**EXERCISE AIM**
Go through the data and retrieve each line that includes the string "Nasıl".

(Stored records)
• • •

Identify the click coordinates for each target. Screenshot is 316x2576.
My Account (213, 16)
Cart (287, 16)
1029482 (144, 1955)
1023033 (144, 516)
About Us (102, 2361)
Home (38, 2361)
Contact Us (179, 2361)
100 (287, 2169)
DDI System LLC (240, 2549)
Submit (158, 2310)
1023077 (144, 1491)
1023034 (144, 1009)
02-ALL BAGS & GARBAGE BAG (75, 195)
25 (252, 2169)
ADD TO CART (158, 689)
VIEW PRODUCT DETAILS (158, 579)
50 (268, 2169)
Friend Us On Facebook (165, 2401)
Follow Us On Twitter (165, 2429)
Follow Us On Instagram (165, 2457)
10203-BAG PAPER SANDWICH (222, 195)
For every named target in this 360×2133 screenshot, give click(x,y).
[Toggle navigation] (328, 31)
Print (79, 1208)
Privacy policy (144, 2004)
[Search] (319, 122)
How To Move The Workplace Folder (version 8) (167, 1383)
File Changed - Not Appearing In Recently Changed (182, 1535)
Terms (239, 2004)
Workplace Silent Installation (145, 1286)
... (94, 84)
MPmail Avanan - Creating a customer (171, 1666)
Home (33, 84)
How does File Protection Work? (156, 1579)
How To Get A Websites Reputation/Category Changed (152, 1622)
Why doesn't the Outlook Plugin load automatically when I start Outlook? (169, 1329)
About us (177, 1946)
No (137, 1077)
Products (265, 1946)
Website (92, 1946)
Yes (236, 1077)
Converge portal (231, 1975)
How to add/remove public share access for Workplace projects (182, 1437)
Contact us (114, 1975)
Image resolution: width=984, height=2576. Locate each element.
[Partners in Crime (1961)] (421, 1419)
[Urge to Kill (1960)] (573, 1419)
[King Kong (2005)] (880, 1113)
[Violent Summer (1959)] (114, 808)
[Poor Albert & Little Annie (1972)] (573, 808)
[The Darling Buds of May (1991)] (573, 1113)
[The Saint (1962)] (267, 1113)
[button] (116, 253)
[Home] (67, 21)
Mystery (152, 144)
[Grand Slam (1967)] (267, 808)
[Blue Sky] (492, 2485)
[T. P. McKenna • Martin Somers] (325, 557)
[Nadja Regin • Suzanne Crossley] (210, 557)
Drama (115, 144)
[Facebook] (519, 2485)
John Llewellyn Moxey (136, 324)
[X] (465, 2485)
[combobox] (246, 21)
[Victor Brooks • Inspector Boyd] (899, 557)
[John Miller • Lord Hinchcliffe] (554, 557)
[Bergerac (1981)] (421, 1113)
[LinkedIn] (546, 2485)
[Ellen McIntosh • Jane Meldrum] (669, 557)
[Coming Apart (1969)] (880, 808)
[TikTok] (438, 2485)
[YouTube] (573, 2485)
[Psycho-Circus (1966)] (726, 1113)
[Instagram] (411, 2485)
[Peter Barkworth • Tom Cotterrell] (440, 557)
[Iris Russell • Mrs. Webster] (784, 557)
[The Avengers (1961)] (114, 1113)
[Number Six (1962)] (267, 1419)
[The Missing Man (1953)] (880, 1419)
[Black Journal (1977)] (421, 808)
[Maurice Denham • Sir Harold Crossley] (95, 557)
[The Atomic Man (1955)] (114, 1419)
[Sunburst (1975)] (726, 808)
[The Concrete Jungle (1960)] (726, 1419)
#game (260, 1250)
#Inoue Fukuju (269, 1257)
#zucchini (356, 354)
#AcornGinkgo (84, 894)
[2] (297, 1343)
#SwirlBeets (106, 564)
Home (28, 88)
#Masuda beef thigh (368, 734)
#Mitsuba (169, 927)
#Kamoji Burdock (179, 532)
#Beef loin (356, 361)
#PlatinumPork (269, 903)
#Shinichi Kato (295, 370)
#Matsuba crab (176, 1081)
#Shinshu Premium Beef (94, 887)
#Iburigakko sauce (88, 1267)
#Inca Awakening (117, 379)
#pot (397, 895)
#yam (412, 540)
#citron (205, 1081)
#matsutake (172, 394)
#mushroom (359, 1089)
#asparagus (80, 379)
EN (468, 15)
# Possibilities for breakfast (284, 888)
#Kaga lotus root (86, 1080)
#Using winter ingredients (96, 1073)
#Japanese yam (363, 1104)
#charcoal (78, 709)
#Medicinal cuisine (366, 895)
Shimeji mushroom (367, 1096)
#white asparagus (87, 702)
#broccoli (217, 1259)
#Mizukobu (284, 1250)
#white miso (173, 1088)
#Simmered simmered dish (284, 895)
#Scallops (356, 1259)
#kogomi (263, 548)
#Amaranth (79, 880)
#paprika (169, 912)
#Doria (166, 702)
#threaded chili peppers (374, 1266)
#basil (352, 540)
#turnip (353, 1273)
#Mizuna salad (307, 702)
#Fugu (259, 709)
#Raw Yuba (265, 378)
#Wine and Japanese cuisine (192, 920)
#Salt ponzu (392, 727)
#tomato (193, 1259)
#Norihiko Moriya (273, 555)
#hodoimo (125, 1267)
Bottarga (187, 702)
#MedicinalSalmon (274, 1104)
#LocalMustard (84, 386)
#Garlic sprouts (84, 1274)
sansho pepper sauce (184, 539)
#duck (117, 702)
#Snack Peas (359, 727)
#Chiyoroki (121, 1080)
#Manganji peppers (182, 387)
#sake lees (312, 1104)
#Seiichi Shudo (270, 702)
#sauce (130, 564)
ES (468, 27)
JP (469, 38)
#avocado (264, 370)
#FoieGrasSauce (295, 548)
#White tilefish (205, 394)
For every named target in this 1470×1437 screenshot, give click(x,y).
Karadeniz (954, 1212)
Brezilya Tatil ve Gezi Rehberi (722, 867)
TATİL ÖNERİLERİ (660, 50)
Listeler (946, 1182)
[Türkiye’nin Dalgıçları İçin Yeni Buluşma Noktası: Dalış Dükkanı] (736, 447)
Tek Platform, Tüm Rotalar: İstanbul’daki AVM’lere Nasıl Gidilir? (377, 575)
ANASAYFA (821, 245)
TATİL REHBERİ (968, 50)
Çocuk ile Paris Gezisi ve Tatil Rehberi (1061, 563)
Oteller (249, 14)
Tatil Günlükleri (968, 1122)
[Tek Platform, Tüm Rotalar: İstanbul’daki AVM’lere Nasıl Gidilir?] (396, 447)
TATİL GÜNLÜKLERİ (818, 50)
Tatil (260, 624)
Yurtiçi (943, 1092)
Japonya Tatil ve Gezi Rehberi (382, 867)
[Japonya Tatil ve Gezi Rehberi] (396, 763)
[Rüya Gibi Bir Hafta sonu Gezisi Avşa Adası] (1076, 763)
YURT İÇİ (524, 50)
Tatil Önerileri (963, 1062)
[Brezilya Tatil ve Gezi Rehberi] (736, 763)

• • •

**RESPONSE AREA**
Tek Platform, Tüm Rotalar: İstanbul’daki AVM’lere Nasıl Gidilir? (377, 575)
[Tek Platform, Tüm Rotalar: İstanbul’daki AVM’lere Nasıl Gidilir?] (396, 447)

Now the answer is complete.